Have you ever seen or stood below a giant sequoia tree? My family and I encountered a grove of them at the Royal Botanic Gardens in Edinburgh a couple months ago. We have also seen the gigantic redwoods out at Muir Woods during a trip to San Francisco back in 2011. It is quite a humbling experience to stand beneath these grand specimens of God’s creation!
The writer of my daily devotional this morning was talking about sequoia trees (The Methodist Book of Daily Prayer, p. 168-169). Even though sequoias are among the world’s largest trees, they don’t have their own separate root systems. Instead, their roots intertwine with the roots of neighboring trees. That’s how they support and strengthen one another. “When a storm hits,” the writer observes, “they literally hold each other up.”
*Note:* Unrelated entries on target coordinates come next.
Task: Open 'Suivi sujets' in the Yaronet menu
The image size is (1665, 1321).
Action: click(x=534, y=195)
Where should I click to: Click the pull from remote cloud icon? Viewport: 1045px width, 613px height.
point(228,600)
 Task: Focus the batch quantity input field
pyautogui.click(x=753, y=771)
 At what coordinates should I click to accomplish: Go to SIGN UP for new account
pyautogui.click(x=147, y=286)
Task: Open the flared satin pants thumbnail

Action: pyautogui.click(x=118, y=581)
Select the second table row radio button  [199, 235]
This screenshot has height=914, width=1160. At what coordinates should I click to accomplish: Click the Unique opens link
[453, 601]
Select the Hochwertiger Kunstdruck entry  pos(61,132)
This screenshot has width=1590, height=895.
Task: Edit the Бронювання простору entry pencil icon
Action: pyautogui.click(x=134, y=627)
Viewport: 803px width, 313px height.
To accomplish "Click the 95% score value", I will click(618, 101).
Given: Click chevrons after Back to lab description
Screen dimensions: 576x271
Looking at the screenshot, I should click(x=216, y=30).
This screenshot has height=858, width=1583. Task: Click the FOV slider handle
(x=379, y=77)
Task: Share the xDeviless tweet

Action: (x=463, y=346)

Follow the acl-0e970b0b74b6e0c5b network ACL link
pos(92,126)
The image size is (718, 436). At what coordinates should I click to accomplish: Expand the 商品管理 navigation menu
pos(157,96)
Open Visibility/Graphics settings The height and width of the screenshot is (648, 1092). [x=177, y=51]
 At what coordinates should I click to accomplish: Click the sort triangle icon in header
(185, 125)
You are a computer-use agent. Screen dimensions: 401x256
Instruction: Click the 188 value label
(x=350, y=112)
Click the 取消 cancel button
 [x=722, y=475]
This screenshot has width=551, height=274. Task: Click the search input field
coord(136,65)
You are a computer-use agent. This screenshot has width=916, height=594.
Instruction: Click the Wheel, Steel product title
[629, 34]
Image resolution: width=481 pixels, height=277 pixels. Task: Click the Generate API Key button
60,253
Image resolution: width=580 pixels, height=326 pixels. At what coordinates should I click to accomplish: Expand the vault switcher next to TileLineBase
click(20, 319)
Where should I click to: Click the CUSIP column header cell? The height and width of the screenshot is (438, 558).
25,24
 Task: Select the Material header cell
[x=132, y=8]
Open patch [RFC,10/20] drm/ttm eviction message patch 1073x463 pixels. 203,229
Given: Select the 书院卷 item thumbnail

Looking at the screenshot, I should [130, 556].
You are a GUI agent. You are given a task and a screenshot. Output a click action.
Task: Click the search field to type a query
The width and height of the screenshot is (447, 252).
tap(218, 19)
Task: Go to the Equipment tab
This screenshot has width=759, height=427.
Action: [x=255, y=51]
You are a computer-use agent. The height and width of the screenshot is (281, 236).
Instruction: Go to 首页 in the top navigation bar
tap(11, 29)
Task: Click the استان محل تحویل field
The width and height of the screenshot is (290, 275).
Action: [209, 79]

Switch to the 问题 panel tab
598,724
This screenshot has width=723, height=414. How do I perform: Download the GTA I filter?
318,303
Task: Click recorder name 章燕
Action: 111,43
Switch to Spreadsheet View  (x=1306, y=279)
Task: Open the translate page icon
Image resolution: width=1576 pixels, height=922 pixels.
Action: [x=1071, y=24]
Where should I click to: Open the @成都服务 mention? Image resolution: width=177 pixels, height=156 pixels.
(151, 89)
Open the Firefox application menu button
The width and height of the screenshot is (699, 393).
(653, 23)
The writer went on to observe that we often want to see ourselves as independent, self-sufficient, and self-reliant. When problems come our way, we want to be able to handle them ourselves. “But this isn’t how we are created to live,” the writer suggests. “We are made to derive our strength from a power outside ourselves. We are meant to be rooted in Christ and to establish our strength from a source beyond ourselves.” In other words, we are meant to be like the giant sequoias—bound together and connected to one another for mutual strength and support.
The devotional closed with a line that I really like: “The bad news is that you can’t do life alone. The good news is that you don’t have to.”
Today I thank God for our rootedness together in Christ and in community with one another here at Signal Crest.